TS: Note on Positive and Negative Autocorrelations
Many student projects have correlograms of the first differences showing
~ Slowly declining positive sample autocorrelations for the first N lags from Z to 0.
~ Slowly declining negative sample autocorrelations for the next NN lags from 0 to ZN.
~ Slowly rising negative sample autocorrelations for the next NNN lags from ZN to 0.
Often, NN . ½ N and ZN . –½ Z. The magnitude of NNN varies.
The correlogram has a clear pattern, but this pattern is not discussed in the textbook. Many candidates infer that the time series is not stationary, and they take second differences. They fit ARIMA processes to the second differences. Their models do not fit well and they forecast poorly.
This pattern of sample autocorrelations indicates two time series with different means. We should divide the full time series into two time periods. Taking second differences hides the problem and creates a poor model.

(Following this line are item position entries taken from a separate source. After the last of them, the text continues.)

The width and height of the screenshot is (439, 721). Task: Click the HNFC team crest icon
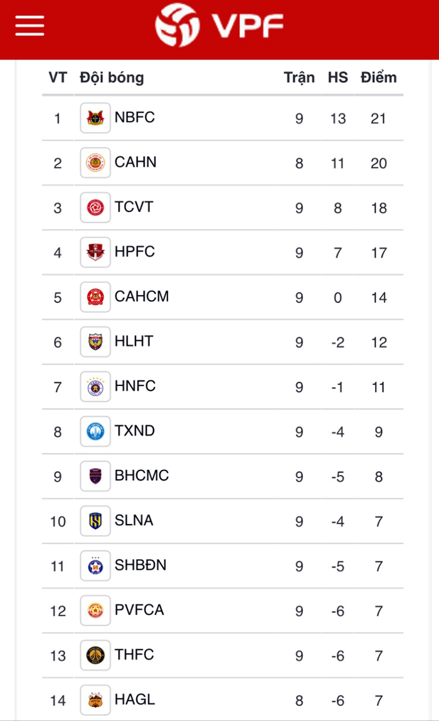(95, 387)
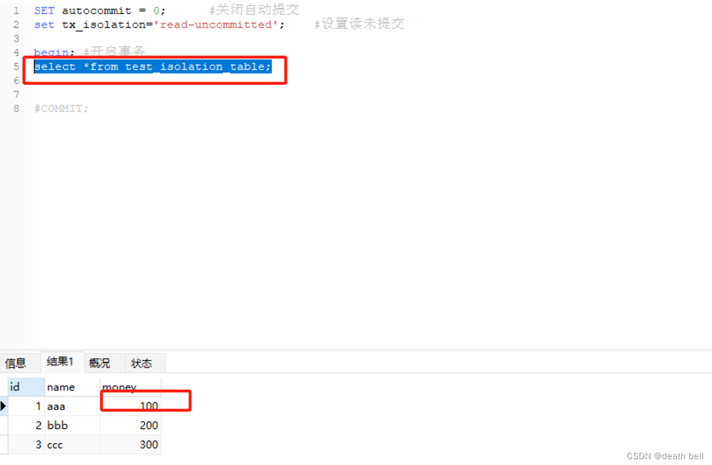Click the id column header
This screenshot has height=465, width=712.
pyautogui.click(x=26, y=387)
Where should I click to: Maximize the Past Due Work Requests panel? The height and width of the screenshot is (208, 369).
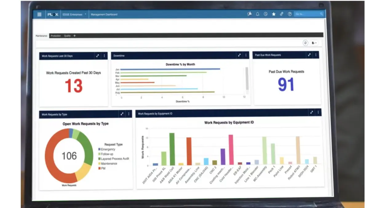tap(309, 55)
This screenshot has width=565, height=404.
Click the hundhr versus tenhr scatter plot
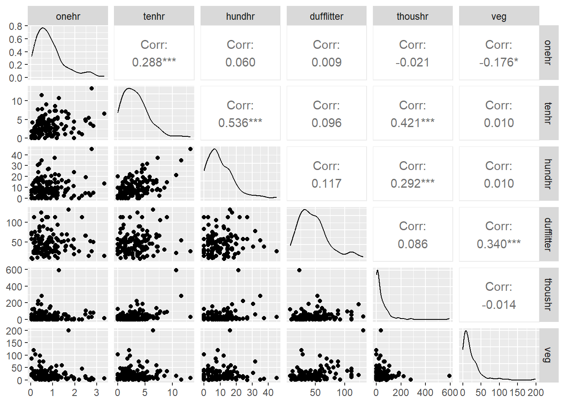154,173
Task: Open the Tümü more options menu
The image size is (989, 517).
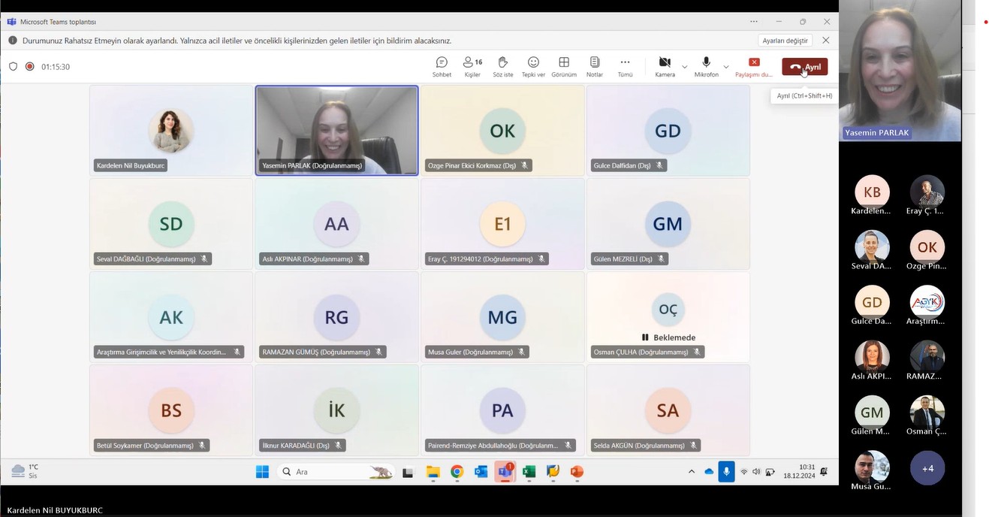Action: (625, 66)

This error occurs most frequently in student projects on GNP (Gross National Product) and CPI (inflation). This posting explains this pattern and why it occurs.
Suppose GNP (or GDP) grows 3% a year for 15 years and then 1% a year for the next 15 years. We examine a time series by calendar quarter of annualized GDP.
This example reflects actual U.S. experience. GDP grew at 3.5% a year in the 1950’s and 1960’s, drifted down to about 1.5% a year by the second half of the 1970’s, and then rose back to 2.5% or 3% by the late 1980s’s, where it remained for much of the 1990’s. Actual GDP varies by quarter, begin low in recessions and high in prosperous years.
Economists assume that long-term GDP growth reflects numerous conditions, including marginal tax rates, international trade and currency restrictions, government policies, level of development, education and labor force participation of women, and a host of other items. The time series course emphasizes that we should first use a structural model, such as regression analysis, to explain GDP growth from these exogenous conditions. We then use an ARIMA process to explain the residuals.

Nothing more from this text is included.